What is the most natural way to do this in Julia? Obviously a long if statement like

if scheme_1d_type == "linear"
    basis_1d_values = evaluate_linear(scheme_1d, points)
elif scheme_1d_type == "chebyshev"
    basis_1d_values = evaluate_chebyshev(scheme_1d, points)
elif ...
...
end

will work but it is very clunky since I will need to use these branching if statements and separate functions every time the subclasses behave differently (and will have to keep track of every if statement when I update the code in some way). Any suggestions would be much appreciated.

Thank you!

Answer 1

You're talking about multiple dispatch and subtyping, which are very fundamental and peculiar to Julia and would be covered in any introduction tutorial. I'm not going to explain it all because they do a better job, but since you're coming from Python specifically , I can point out basic analogies.

Python can only dispatch (selecting a method) on 1 object so you make it its own type (class) that holds its own version of evaluate, even write it before the dot during a function call, just to point out how special it is.

class Scheme1D:
   pass

class Linear(Scheme1D):
   def evaluate(self, points):
      return "linear"

class Chebyshev(Scheme1D):
   def evaluate(self, points):
      return "chebyshev"

points = None
scheme_1d = Linear()

scheme_1d.evaluate(points)
# Python checks for type(scheme_1d) to find the correct evaluate
# and runs its bytecode (which was compiled upon class definition)

Julia dispatches on both scheme_1d and points (hence multiple dispatch), so evaluate wouldn't belong to any type. Instead, it is 1 function with multiple methods, each method distinguished by its combined input types.

abstract type Scheme1D end

struct Linear <: Scheme1D
end

struct Chebyshev <: Scheme1D
end

# first method definition also creates the function
function evaluate(x::Linear, points)
    return "linear"
end

# adds a method to the function
function evaluate(x::Chebyshev, points)
    return "chebyshev"
end

points = nothing
scheme_1d = Linear()

evaluate(scheme_1d, points)
# Julia checks the types of scheme_1d and points, finds the
# most fitting method, compiles the method for those types
# if it is the first call, and runs the method

This should help you adjust to Julia, but you should really look up tutorials for the finer details. Just a couple more things that'll be helpful to keep in mind when you're learning:

1. The other big difference here is that in Julia, supertypes are abstract, you can't make an instance out of them.

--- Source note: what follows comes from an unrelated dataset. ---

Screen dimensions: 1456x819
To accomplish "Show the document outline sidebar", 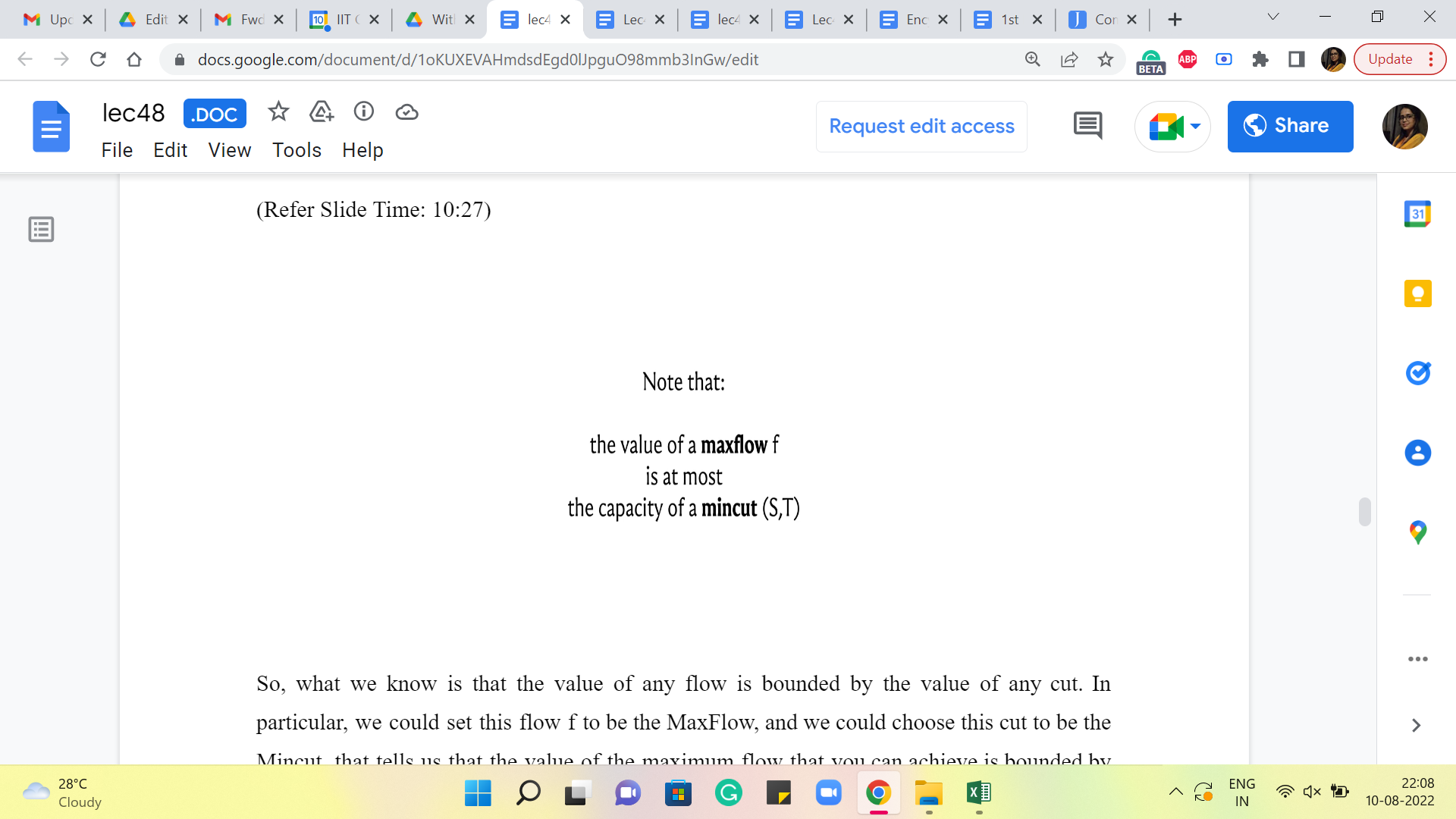I will (x=41, y=229).
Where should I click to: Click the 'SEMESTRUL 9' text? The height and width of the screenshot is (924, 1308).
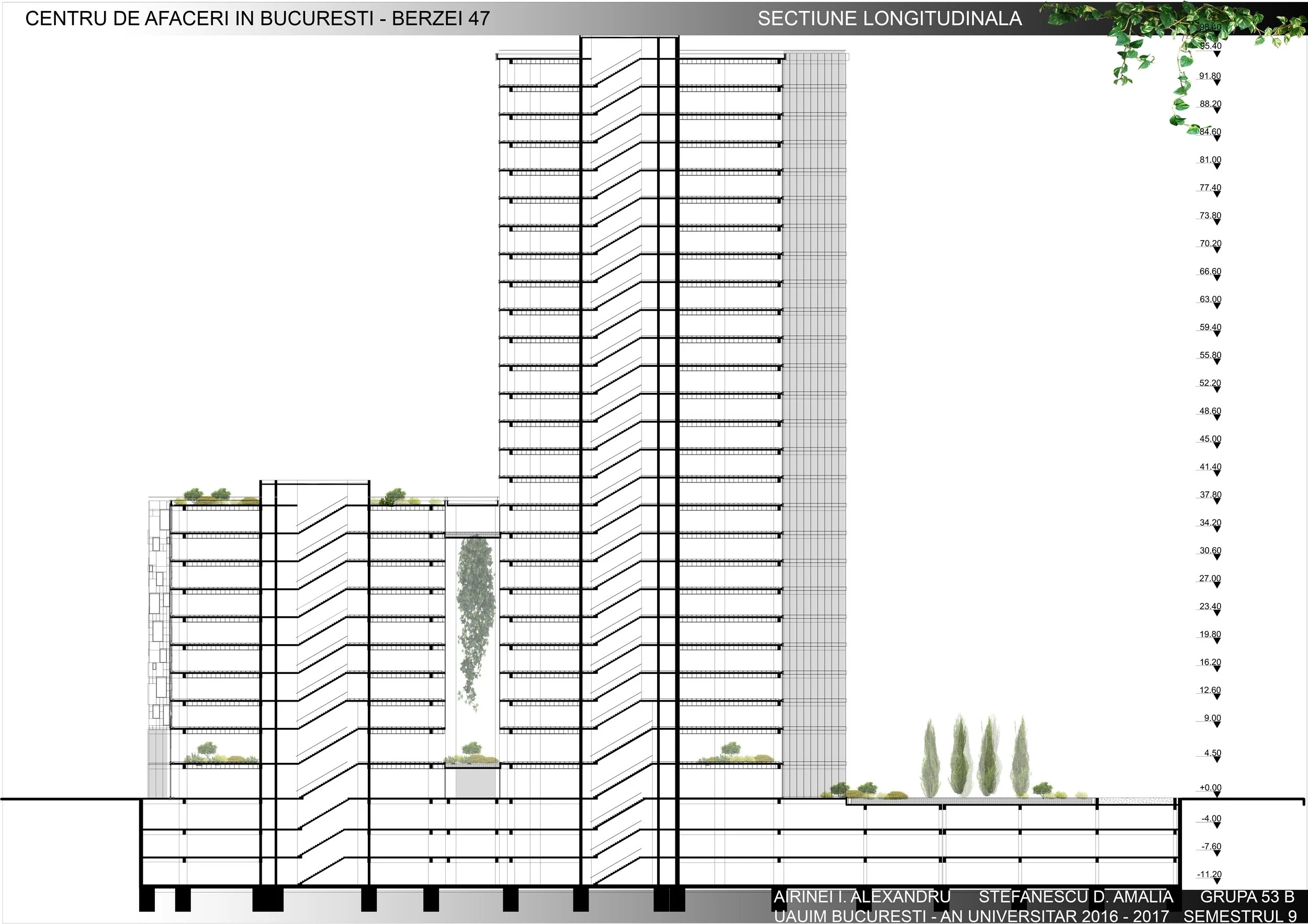1239,916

The types you can make instances from are called "concrete".
2. Julia's compilation for specific concrete input types is called specialization. This is not the same as method dispatch, but happens after it. This means that you can write a method with abstract arguments (in the above example, points was never specified a type so it is implicitly given the universal abstract type Any), and Julia will make multiple specializations for every fitting concrete type.
3. Specializations seems to be intended as an unseen implementation detail, but I think it's useful for understanding how Julia's compilation works, so I'll tell you that the methodinstances function of the MethodAnalysis package is the current go-to way of seeing these.

Answer 2

Not sure I understood all, but it wouldn't much different than in Python: you may use an abstract type Scheme_1d and then create the specific linear, chebyshev, etc schemes as subtypes.

Then you would have a single evaluate_scheme(scheme,points) function that dispatch based on the type of the scheme (refer to the documentation about "multiple dispatch").